Sears might as well start working toward just give up on being a retailer. This is a decade-long turnaround that just cannot seem to turn around. Sears Holdings Corp. (NASDAQ: SHLD) reported that its company earnings came in at -$2.63 per share or -$279 million, and the loss a year ago was “only” $1.78 per share. While this may include some items, the retailer’s adjusted earnings comparison came in at -$1.29 per share, versus -$0.51 a year ago. Thomson Reuters had the consensus at -$0.60 per share
Revenue decreased by some $818 million to $8.45 billion for its first quarter. As a reminder, the Sears Hometown and Outlet business separations occurred in the third quarter of 2012. Sears showed that its gross margin rate decreased 220 basis points for the first quarter of 2013 and its domestic inventory was down by about $500 million.

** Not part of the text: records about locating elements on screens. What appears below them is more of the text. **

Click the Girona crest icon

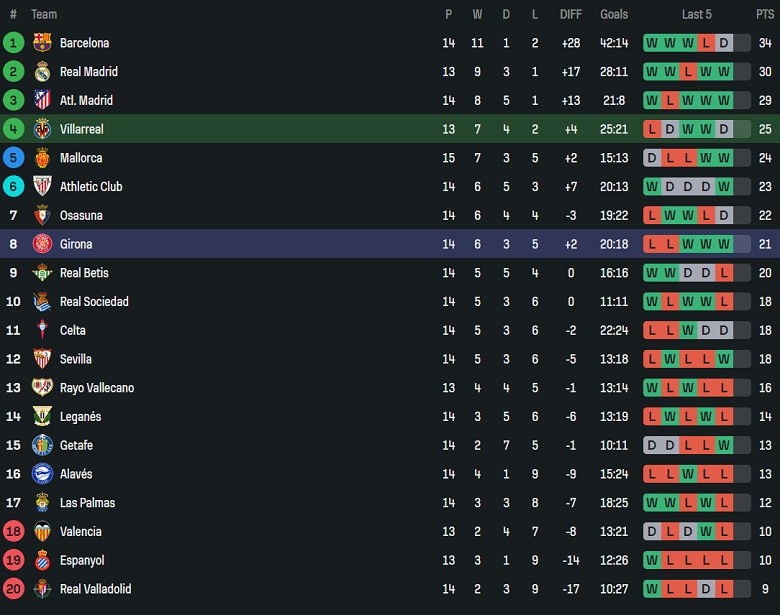point(42,244)
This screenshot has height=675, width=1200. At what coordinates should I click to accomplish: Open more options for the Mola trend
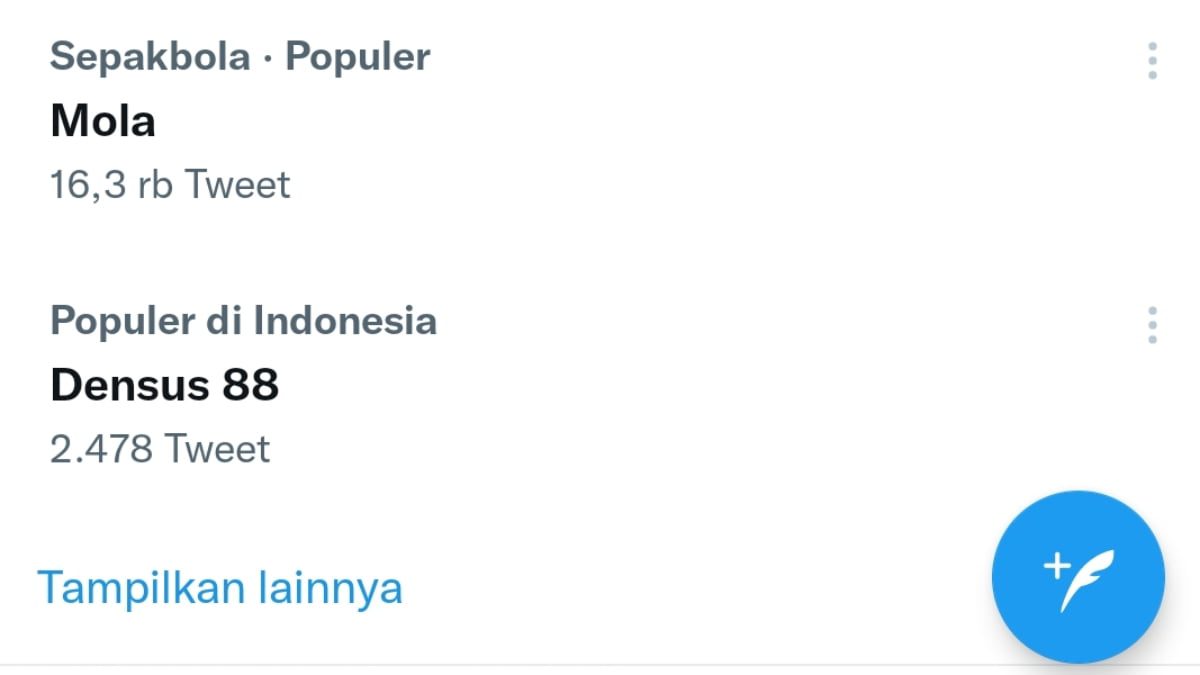click(1152, 61)
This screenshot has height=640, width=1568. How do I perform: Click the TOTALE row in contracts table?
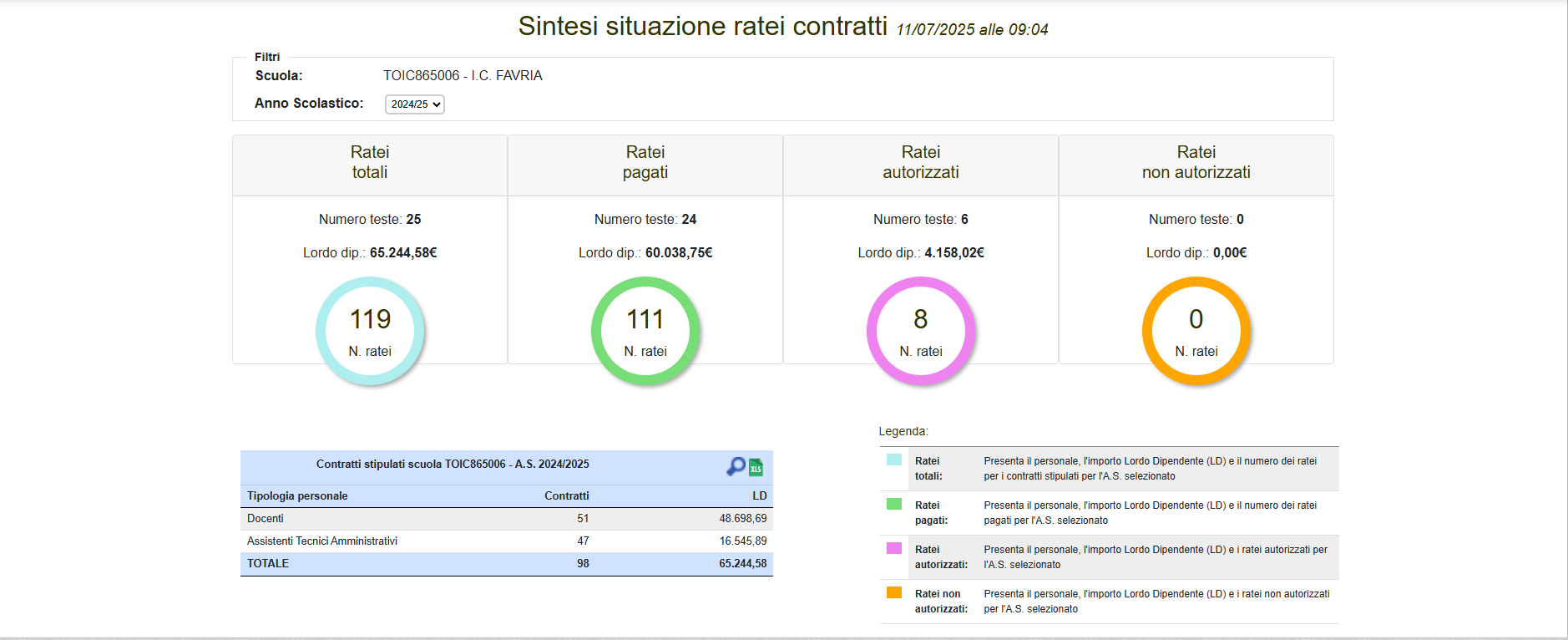pyautogui.click(x=506, y=564)
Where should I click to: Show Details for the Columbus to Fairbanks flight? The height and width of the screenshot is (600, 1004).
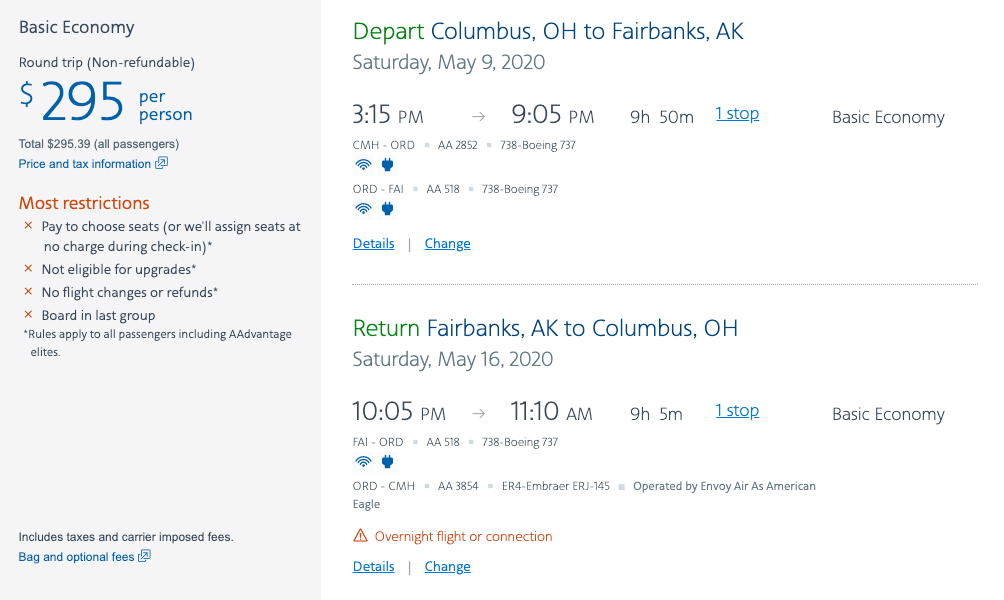pos(373,244)
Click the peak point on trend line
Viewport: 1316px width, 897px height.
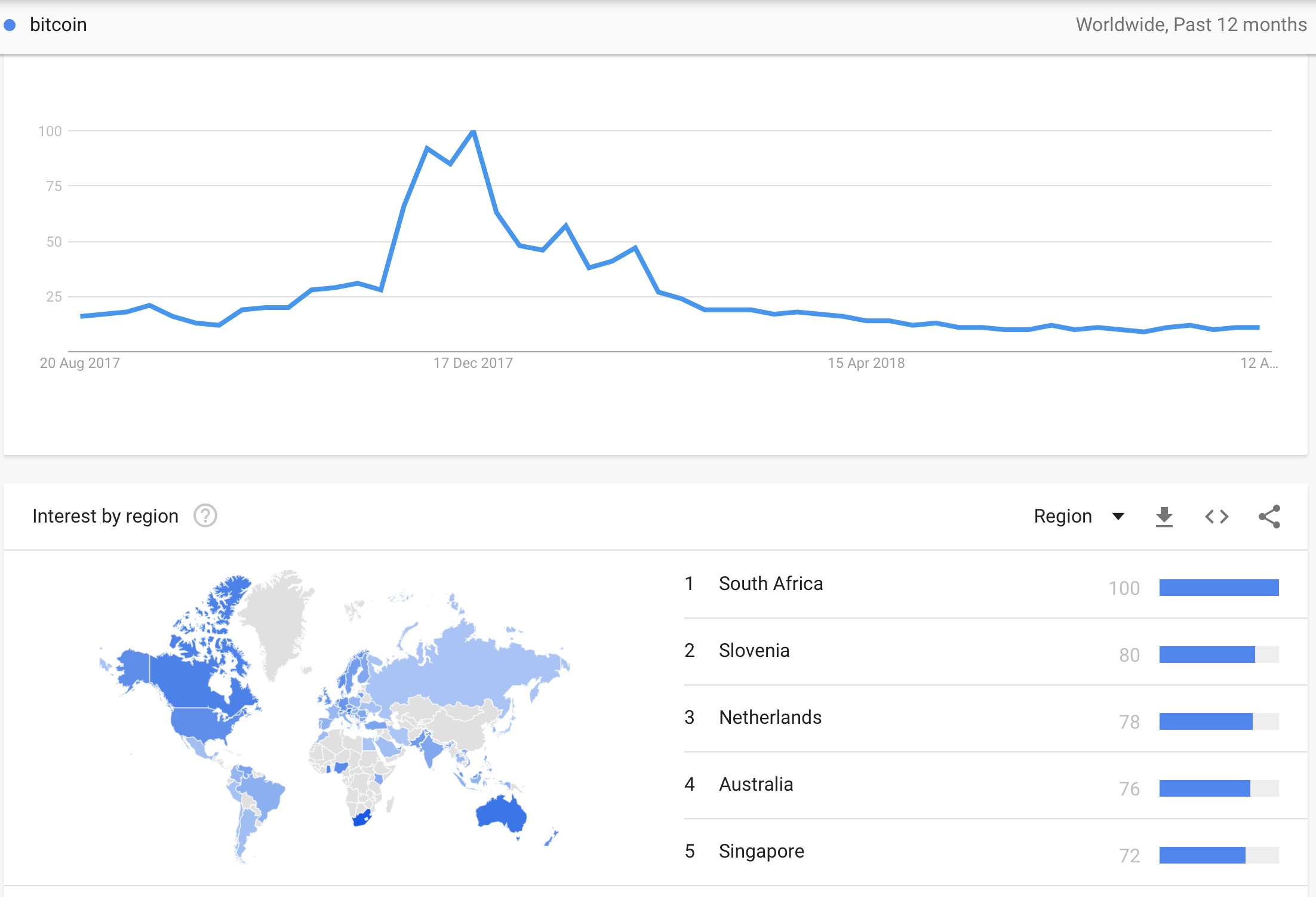pyautogui.click(x=473, y=131)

Domestic comparable-store sales fell by 3.6% in the first quarter, composed of decreases of 4.6% at Kmart and 2.4% at Sears Domestic. The decline was in part blamed on cold weather, and we would note that other retailers have been discussing the lack of that 53rd week this year compared to last year. Sears had cash balances of $481 million as of May 4, 2013, versus $618 million in the prior sequential quarter.
The company said:
Excluding lawn & garden, comparable store sales would have increased 0.3%. This slight increase was due to increases in the apparel and home categories, which were partially offset by declines in the consumer electronics and tools categories. The Sears Domestic apparel category has achieved comparable store sales increases for seven consecutive quarters.

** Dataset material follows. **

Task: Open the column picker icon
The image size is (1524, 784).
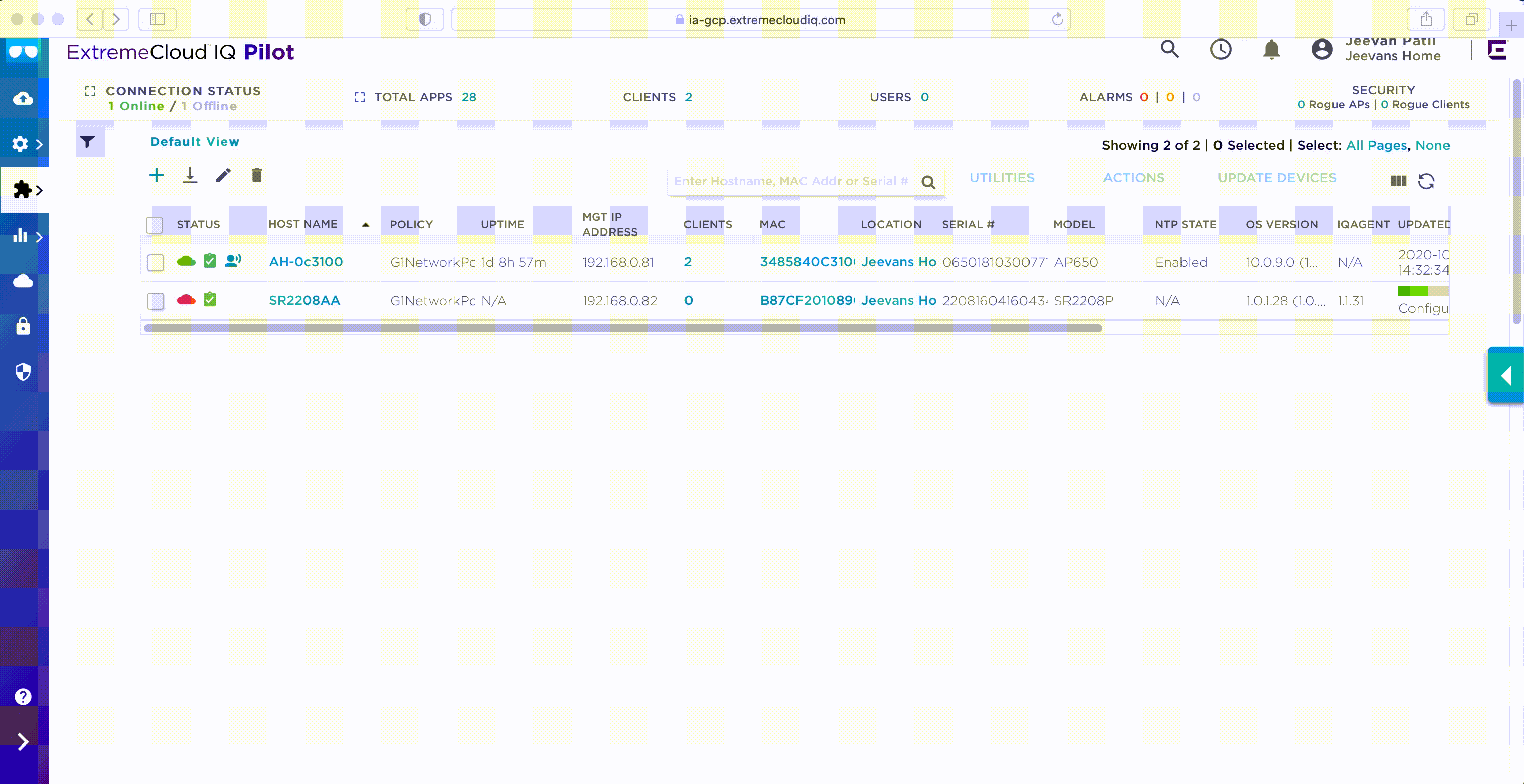Action: click(1398, 181)
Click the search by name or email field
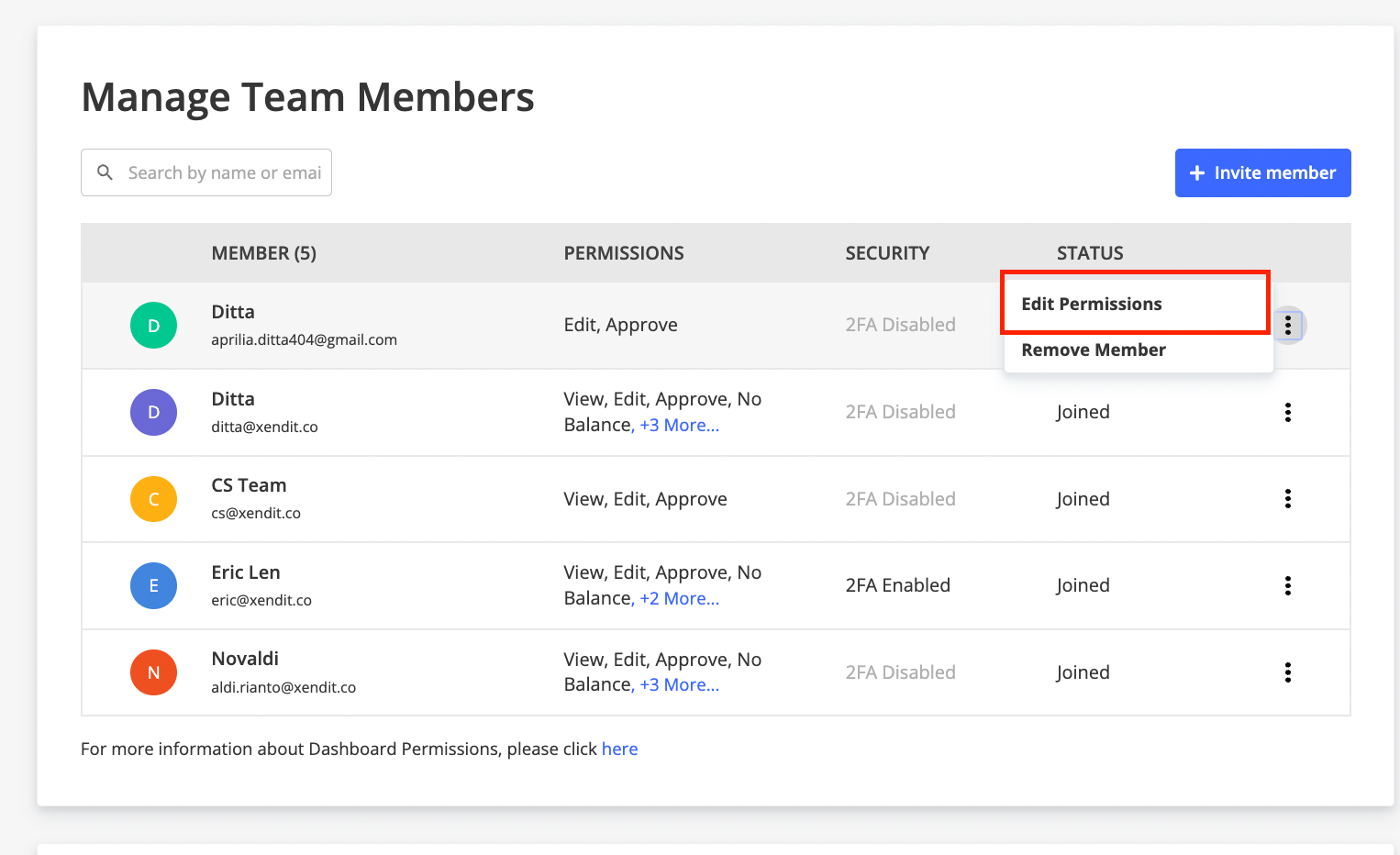This screenshot has width=1400, height=855. [x=220, y=172]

The issue here is that there always seems to be some reason that shareholders are disappointed or that sales miss expectations. We have a hard time believing that trust will last much longer here.

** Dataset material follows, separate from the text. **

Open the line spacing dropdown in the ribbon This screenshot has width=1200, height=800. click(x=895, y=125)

The only thing we can throw out there is that the short interest may be a wild card for Friday trading. Its short interest was down to 7.81 million shares, although this represents a days-to-cover ratio of more than 13 days. That being said, getting to the point that believing things will get better is getting very hard to do.
Sears shares closed down 0.3% at $58.17, and the stock is down more than 10% at $51.50 in the after-hours trading session. Its 52-week trading range is $38.40 to $68.77.